Supplied data ::

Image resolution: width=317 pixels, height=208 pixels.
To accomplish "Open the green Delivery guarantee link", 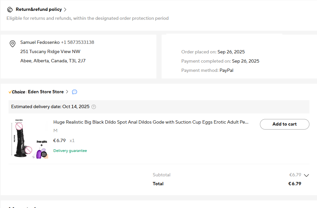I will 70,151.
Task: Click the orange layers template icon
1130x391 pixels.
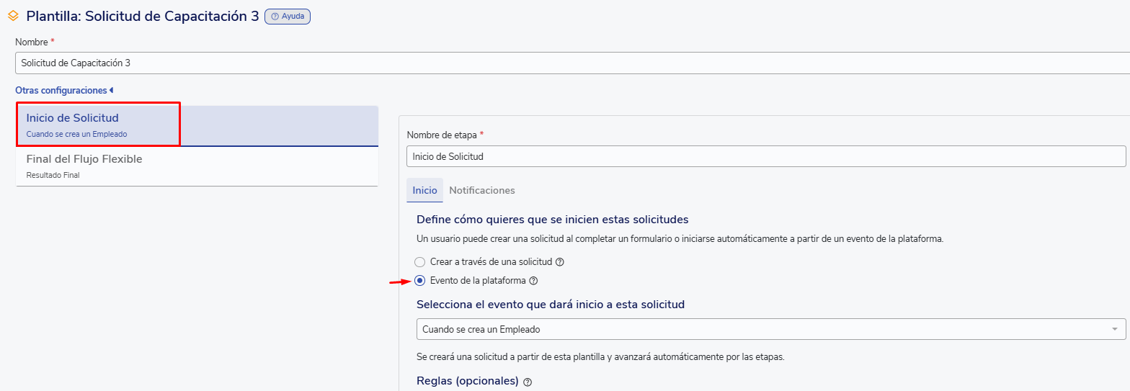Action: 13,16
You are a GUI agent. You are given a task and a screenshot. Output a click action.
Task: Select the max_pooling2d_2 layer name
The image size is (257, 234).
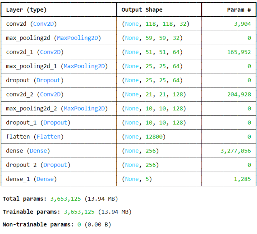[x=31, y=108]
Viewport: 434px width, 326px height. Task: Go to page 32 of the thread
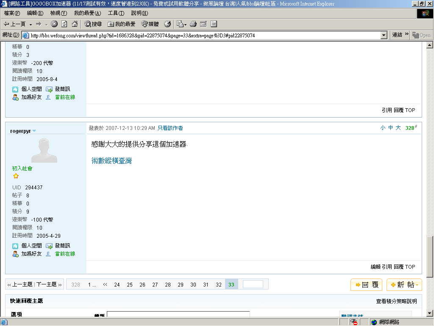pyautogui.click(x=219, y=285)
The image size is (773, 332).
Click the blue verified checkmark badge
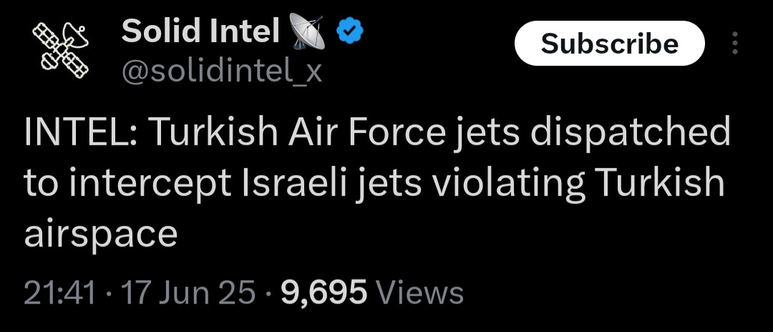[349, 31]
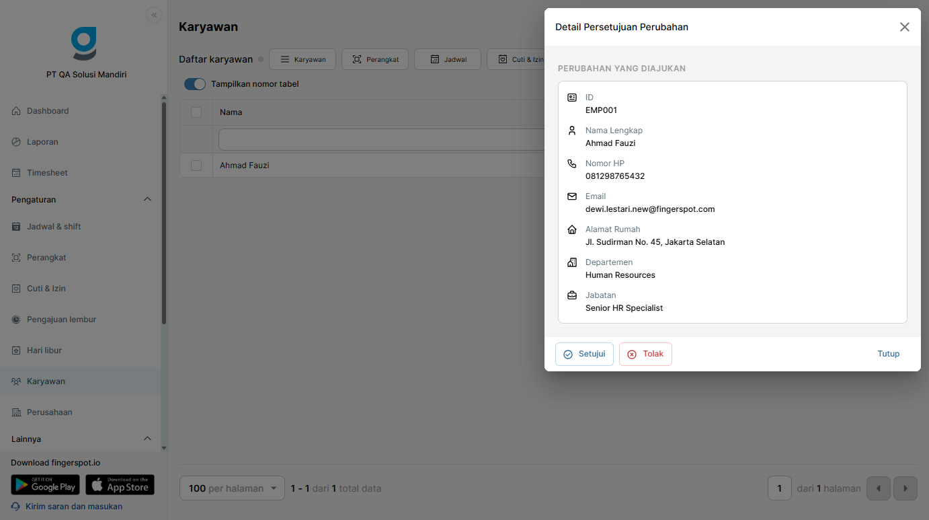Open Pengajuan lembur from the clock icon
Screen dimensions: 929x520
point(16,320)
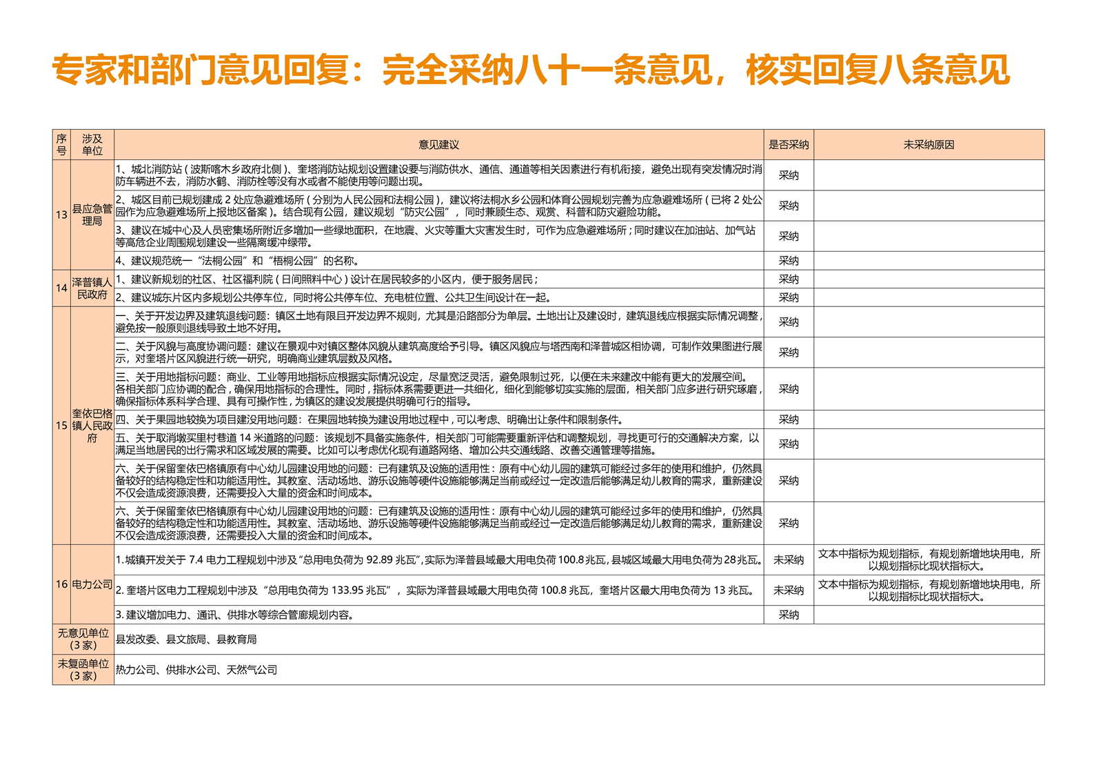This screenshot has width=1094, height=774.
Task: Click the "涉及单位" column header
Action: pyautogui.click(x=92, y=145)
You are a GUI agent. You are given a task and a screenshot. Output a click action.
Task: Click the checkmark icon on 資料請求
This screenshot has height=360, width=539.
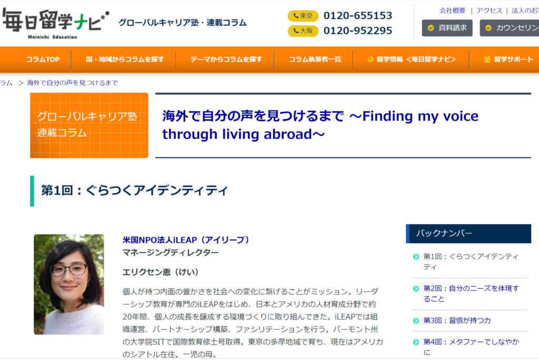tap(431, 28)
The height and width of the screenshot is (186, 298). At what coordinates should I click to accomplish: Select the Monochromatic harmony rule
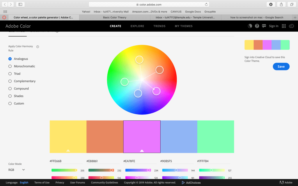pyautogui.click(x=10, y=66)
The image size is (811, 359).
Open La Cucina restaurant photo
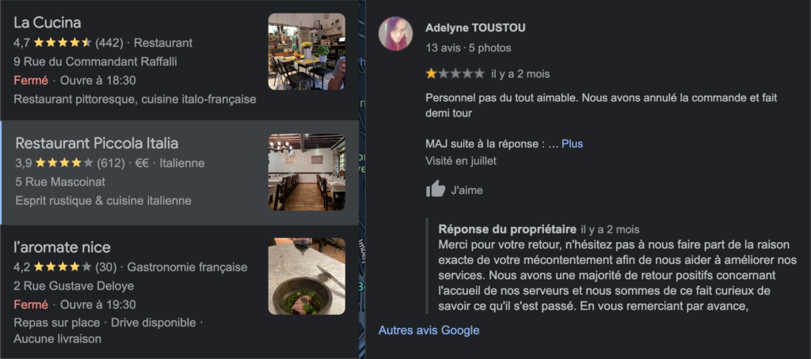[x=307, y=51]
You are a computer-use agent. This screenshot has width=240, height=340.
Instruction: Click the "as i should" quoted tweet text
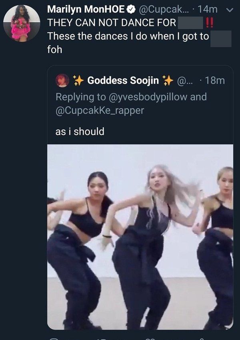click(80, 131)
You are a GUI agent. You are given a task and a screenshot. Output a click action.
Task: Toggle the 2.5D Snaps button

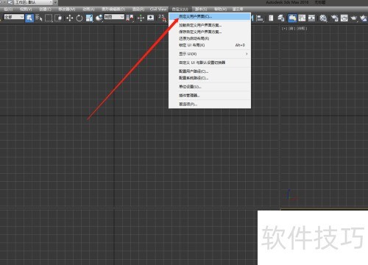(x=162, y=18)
---
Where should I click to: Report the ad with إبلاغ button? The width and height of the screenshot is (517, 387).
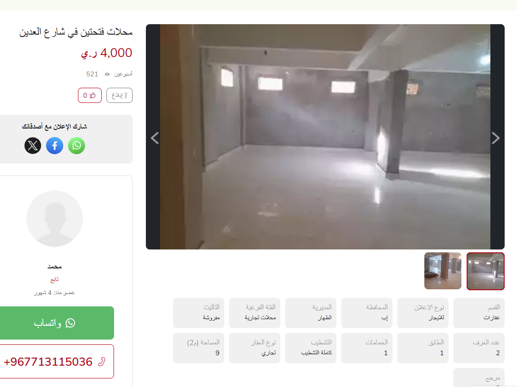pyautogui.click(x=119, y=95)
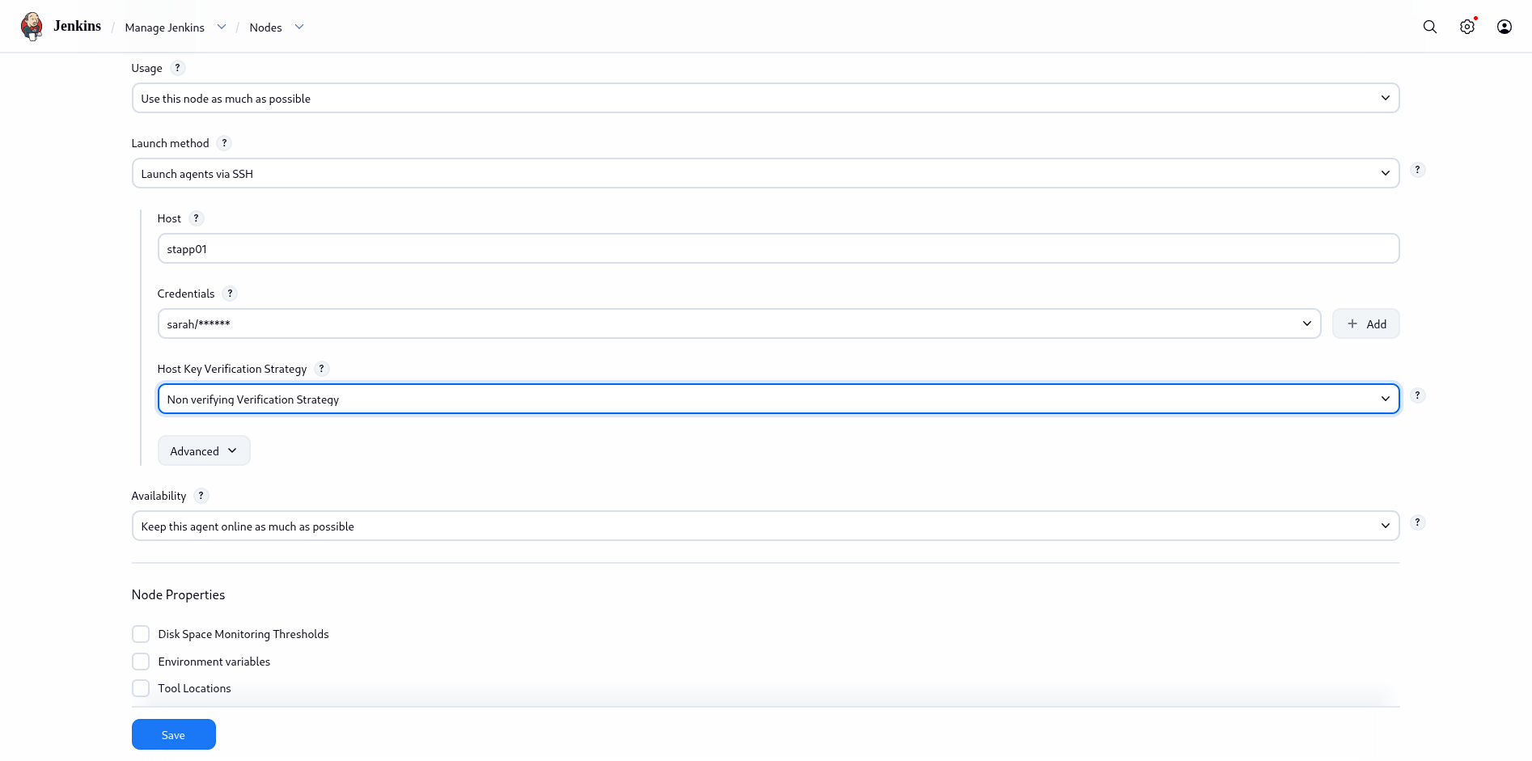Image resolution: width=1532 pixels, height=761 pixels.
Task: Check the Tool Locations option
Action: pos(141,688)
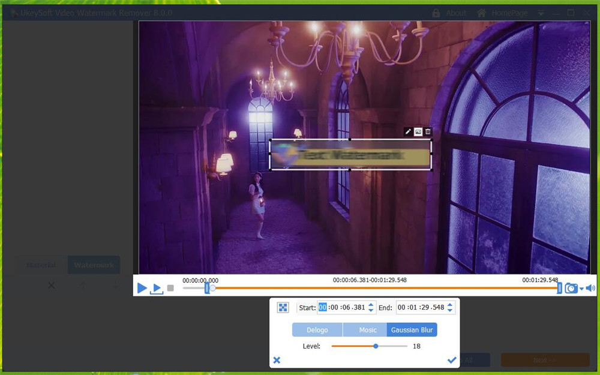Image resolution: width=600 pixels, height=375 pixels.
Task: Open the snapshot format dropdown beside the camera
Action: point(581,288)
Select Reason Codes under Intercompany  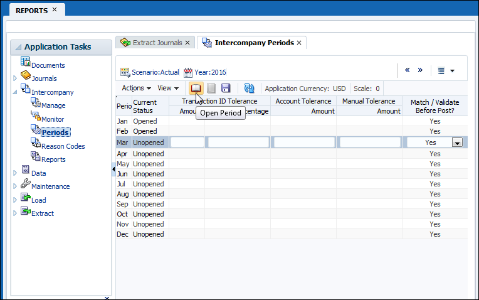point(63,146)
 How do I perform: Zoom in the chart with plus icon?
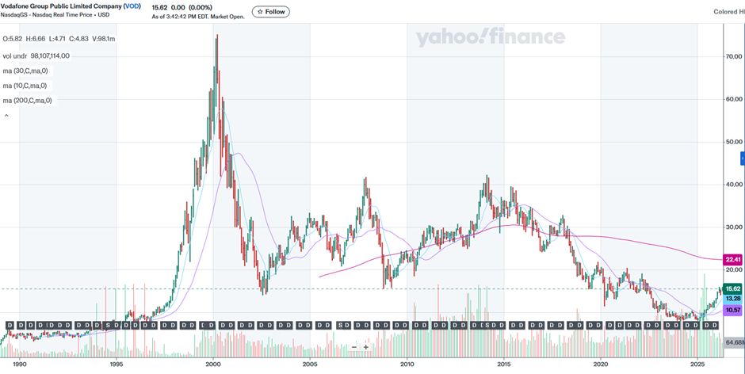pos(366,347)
--
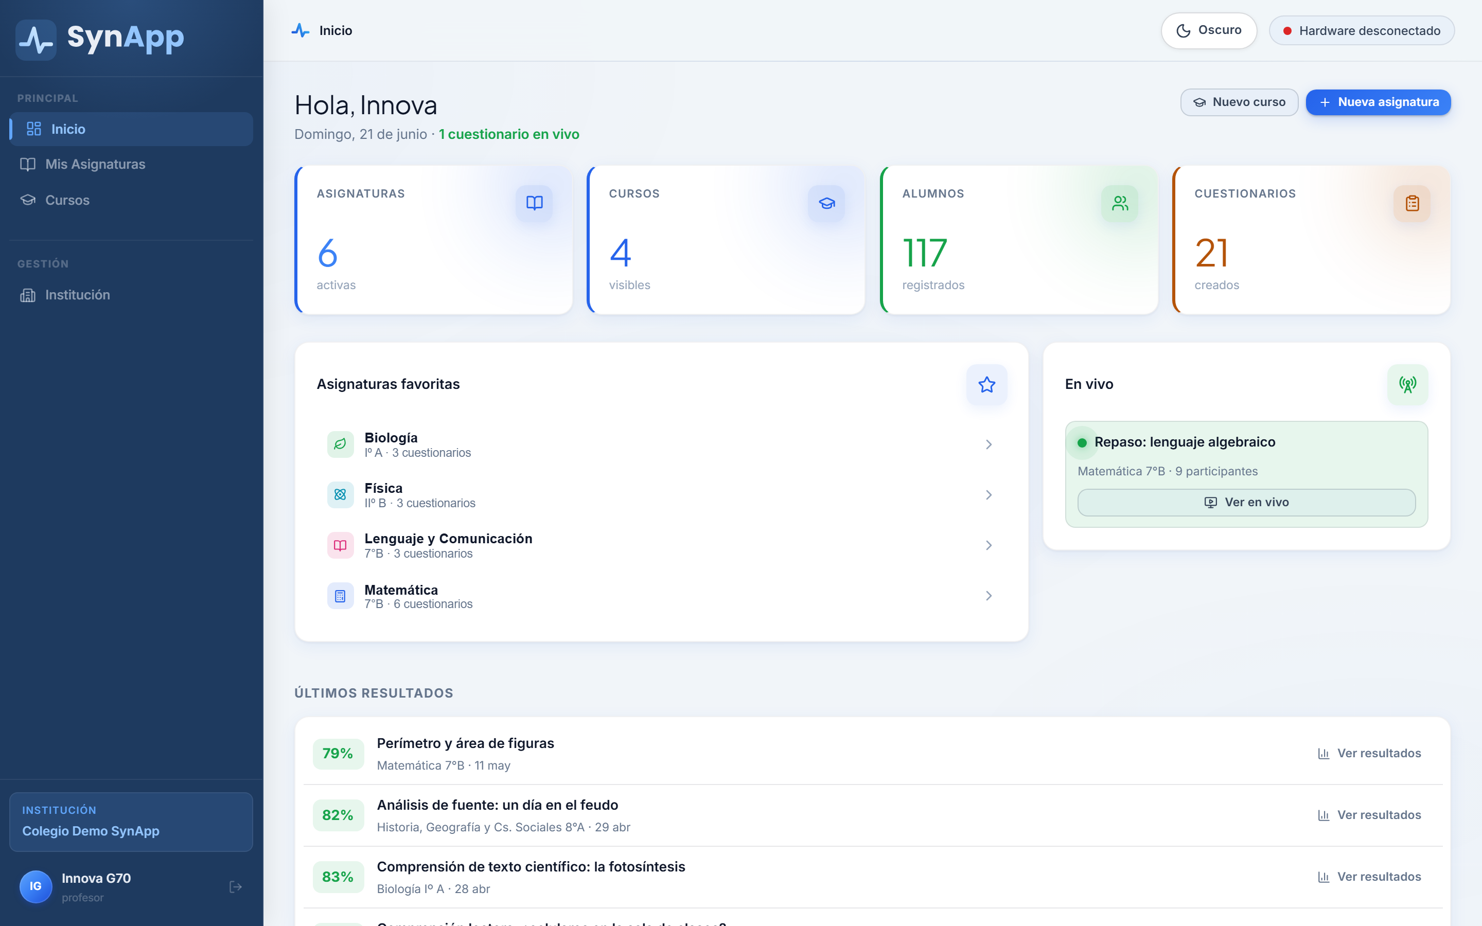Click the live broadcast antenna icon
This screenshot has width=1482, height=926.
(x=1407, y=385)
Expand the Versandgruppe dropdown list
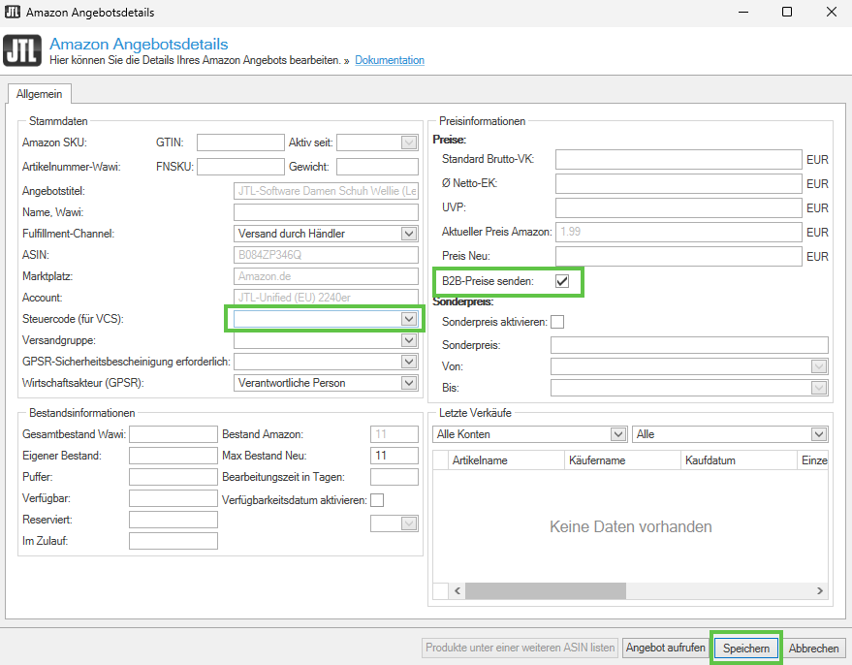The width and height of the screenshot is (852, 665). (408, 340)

What you should do :: Reproduce, exactly and only, the lines of the records above starting at the line with "Click the blue verified checkmark badge" and ending at the line with "Task: Click the checkmark icon on 資料請求", both included. Leave every picture out.

Response area ::
Click the blue verified checkmark badge
[349, 31]
Open Pengajuan lembur from the clock icon
Screen dimensions: 929x520
point(16,320)
This screenshot has width=1094, height=774.
Task: Click the "涉及单位" column header
Action: pyautogui.click(x=92, y=145)
You are a GUI agent. You are given a task and a screenshot. Output a click action.
Task: Click the checkmark icon on 資料請求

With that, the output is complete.